* **GOAL OF THE EXERCISE**:
Repeat, word for word, every line from the line holding "This screenshot has width=1568, height=506." through the final line of the entries below. Skip all pictures.

Records from a collection:
▶
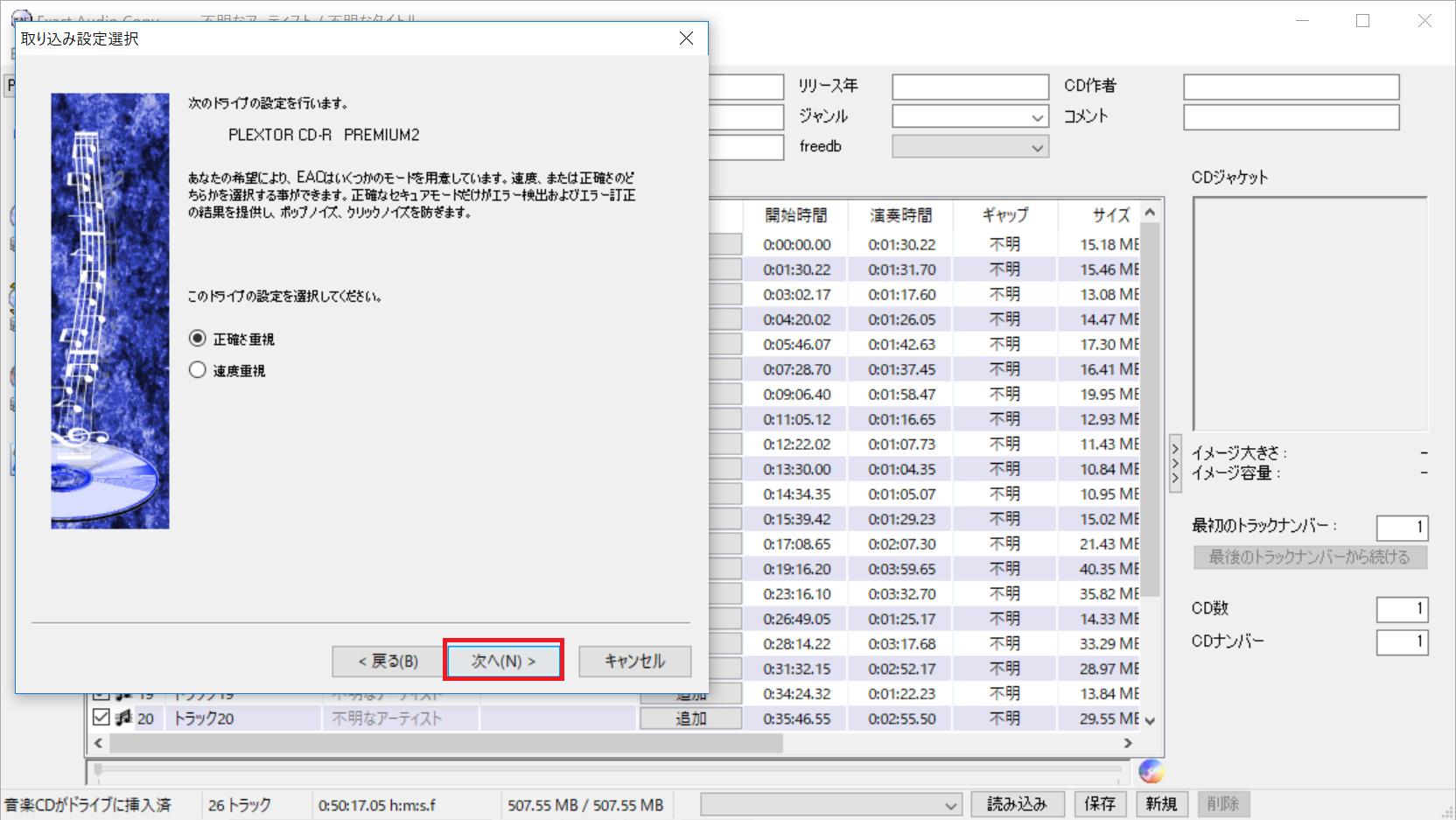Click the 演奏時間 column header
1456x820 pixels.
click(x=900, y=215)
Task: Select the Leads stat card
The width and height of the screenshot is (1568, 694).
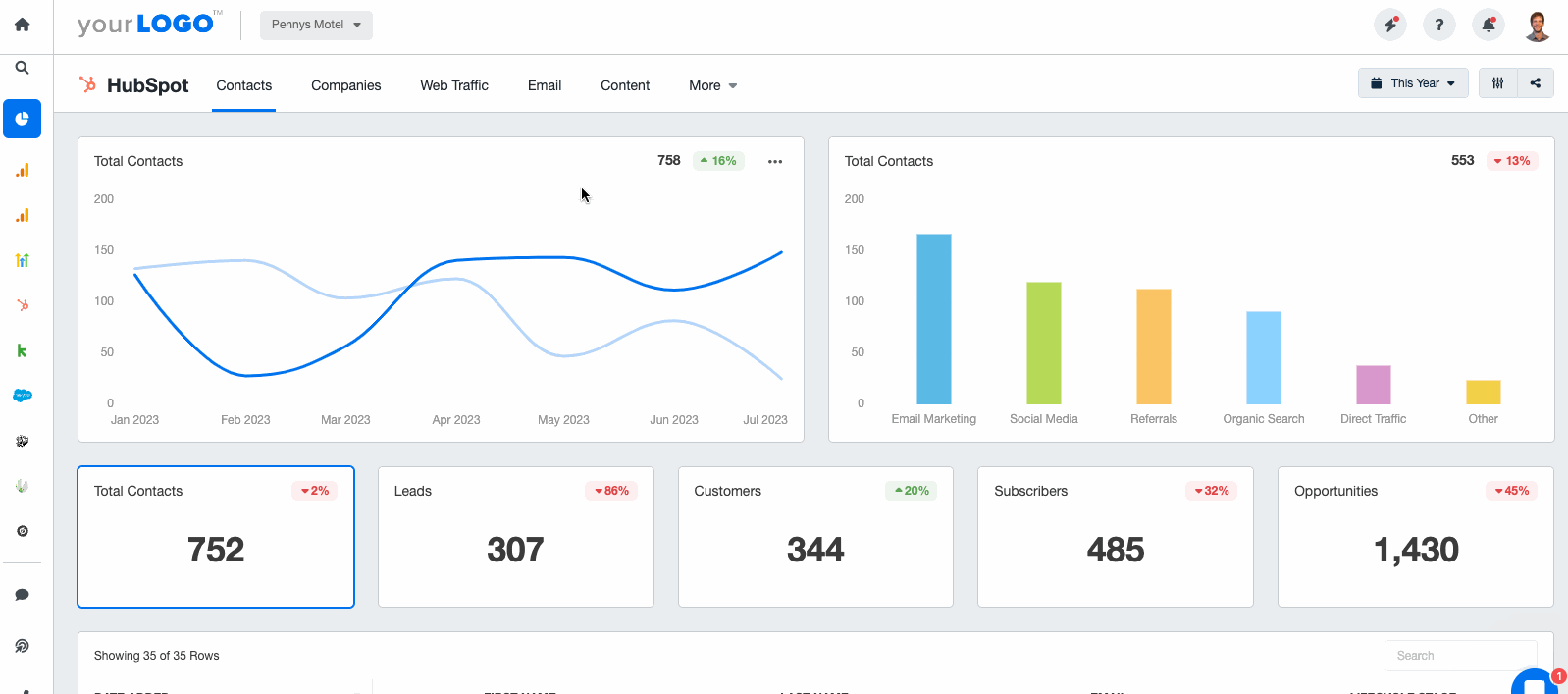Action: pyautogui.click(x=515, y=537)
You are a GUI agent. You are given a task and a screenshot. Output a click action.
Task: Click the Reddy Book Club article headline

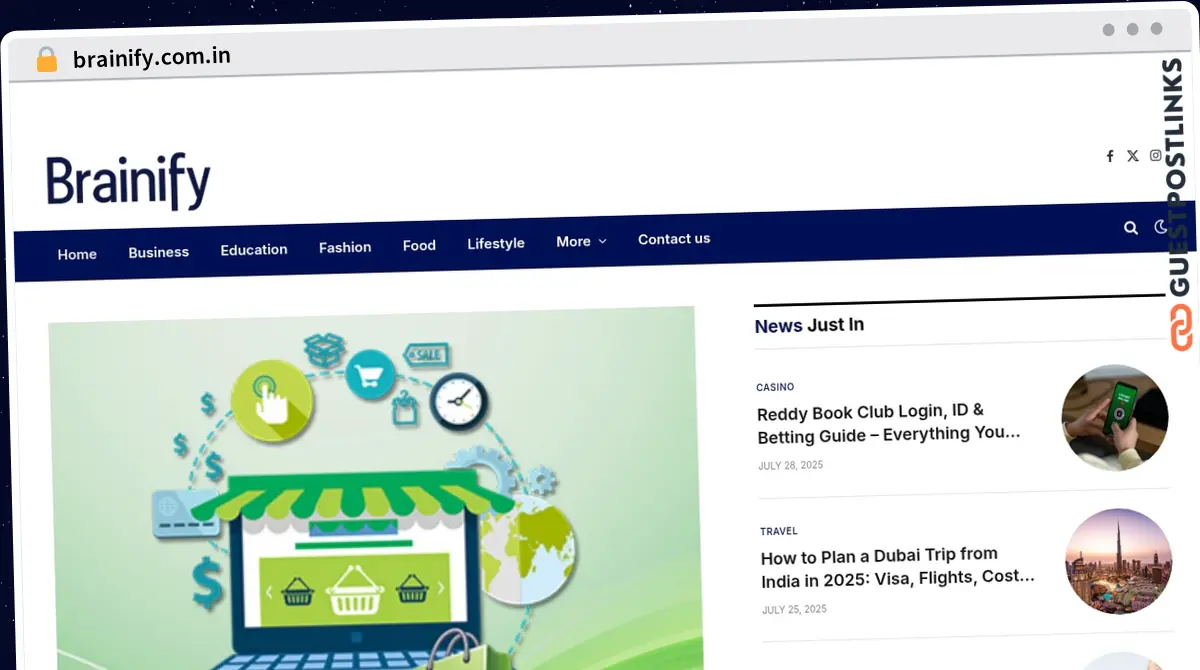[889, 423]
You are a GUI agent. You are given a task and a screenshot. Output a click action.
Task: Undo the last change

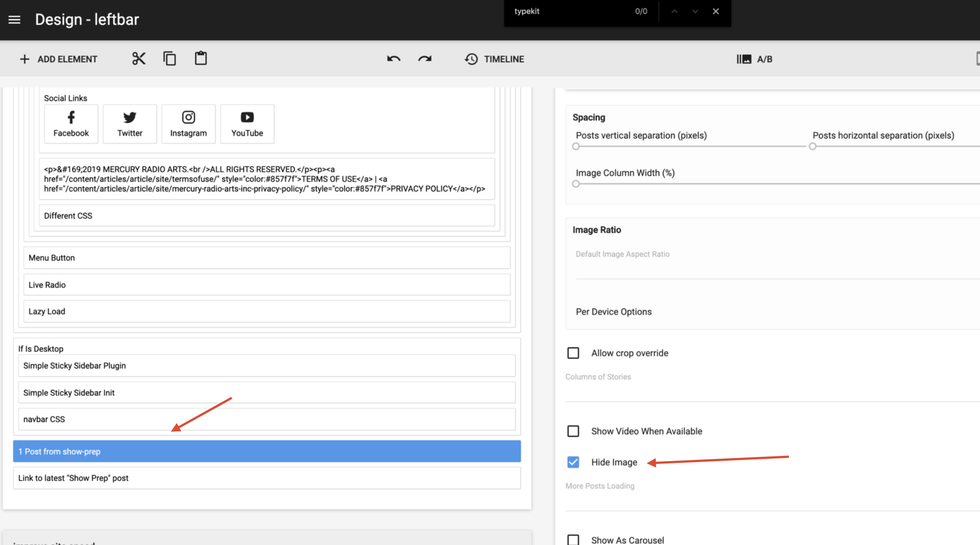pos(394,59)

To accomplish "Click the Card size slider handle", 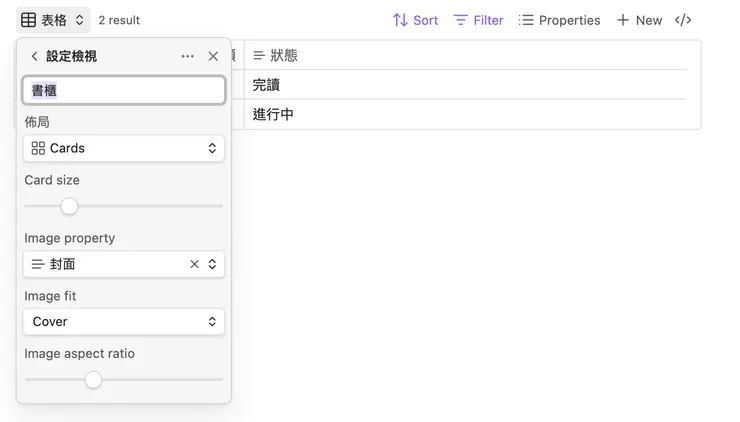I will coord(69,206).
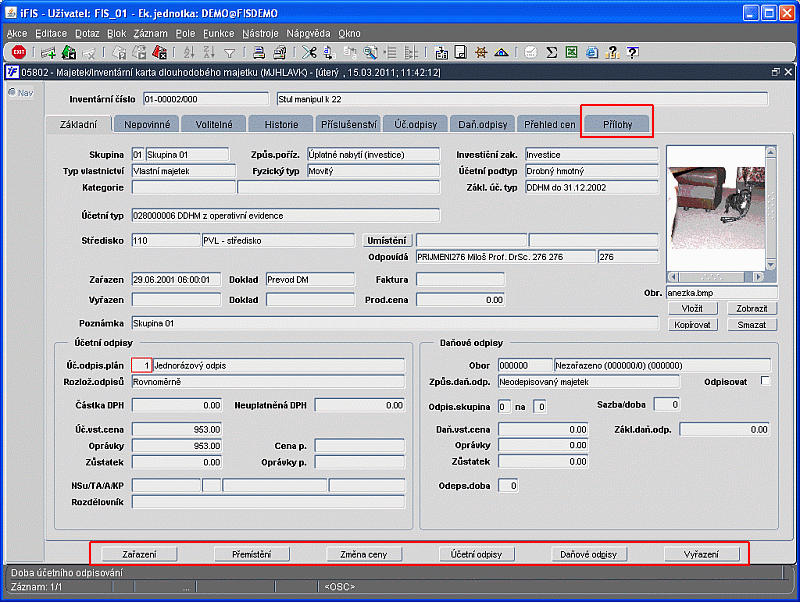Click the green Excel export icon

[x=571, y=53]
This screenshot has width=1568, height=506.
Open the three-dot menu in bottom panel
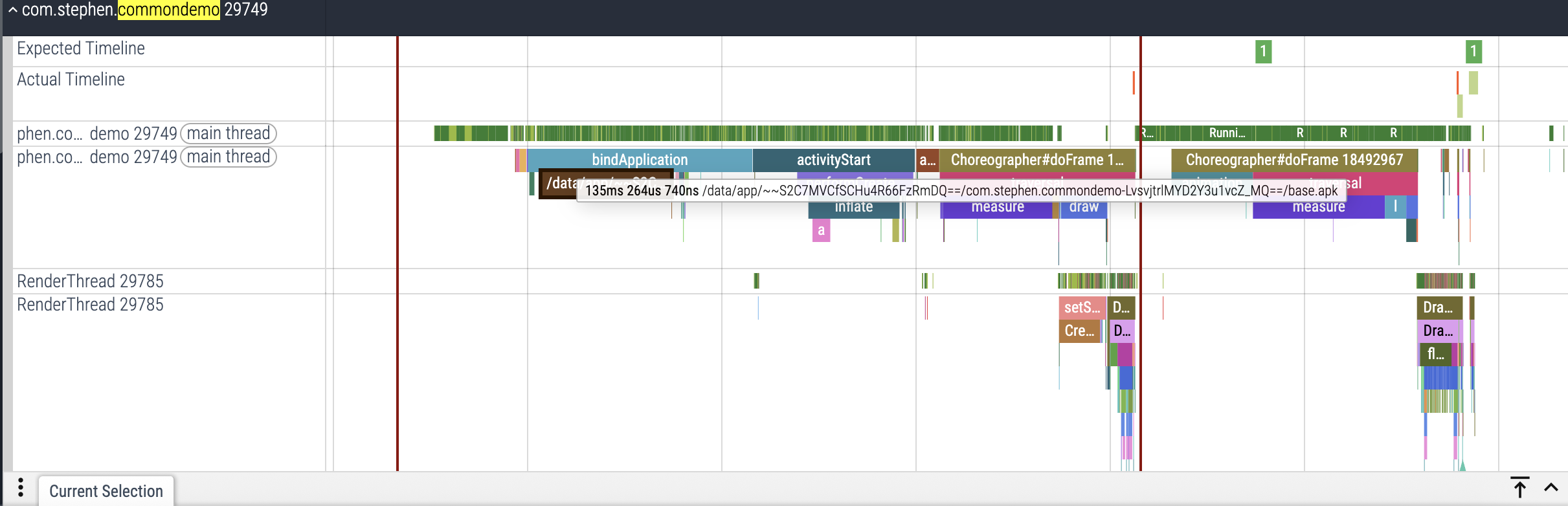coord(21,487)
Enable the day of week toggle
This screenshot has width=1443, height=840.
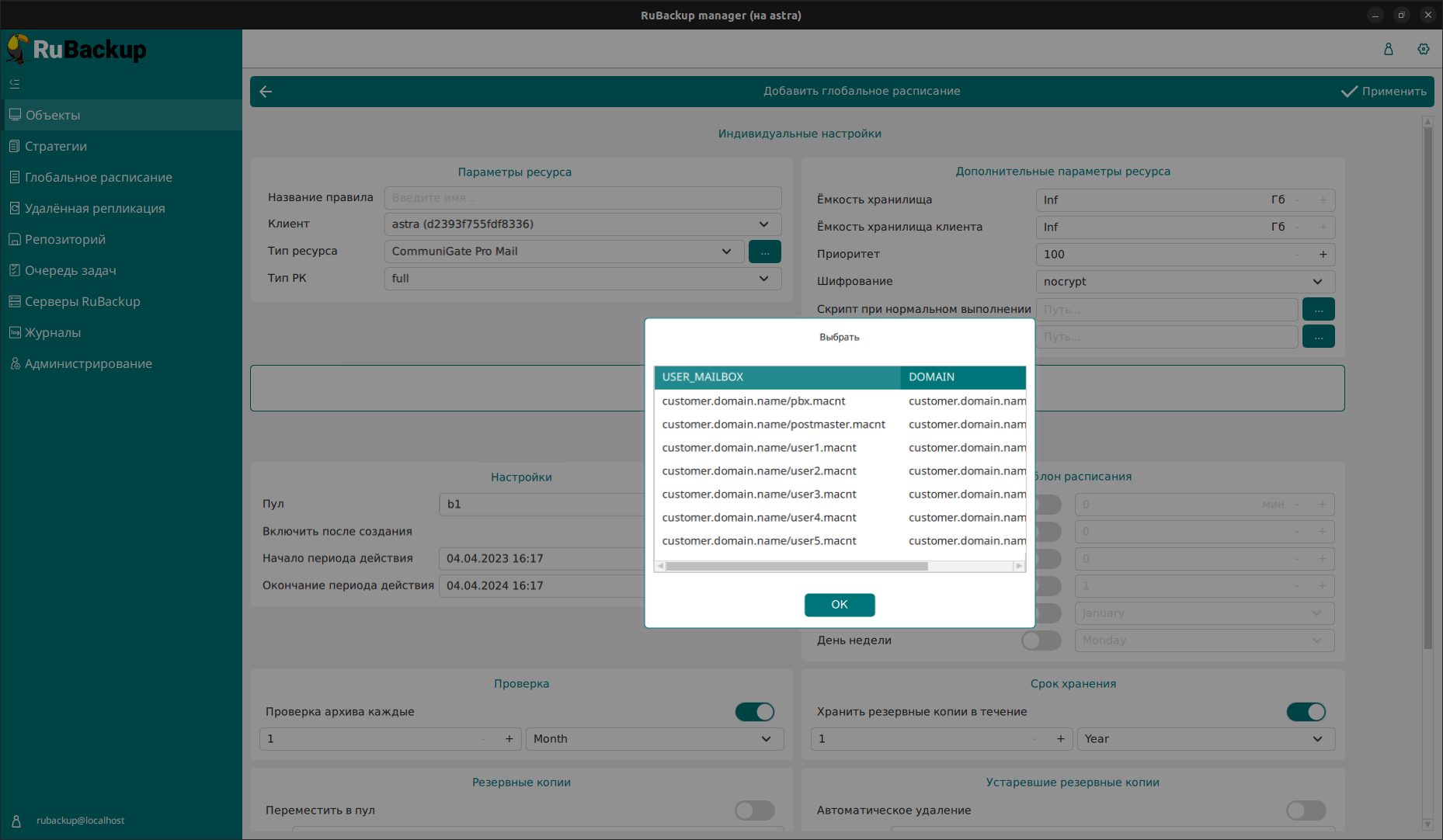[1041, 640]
◀
* **SOLUTION FOR THIS PROBLEM**:
This screenshot has width=1568, height=506.
Open the three-dot menu in bottom panel
coord(21,487)
Enable the day of week toggle
This screenshot has width=1443, height=840.
[1041, 640]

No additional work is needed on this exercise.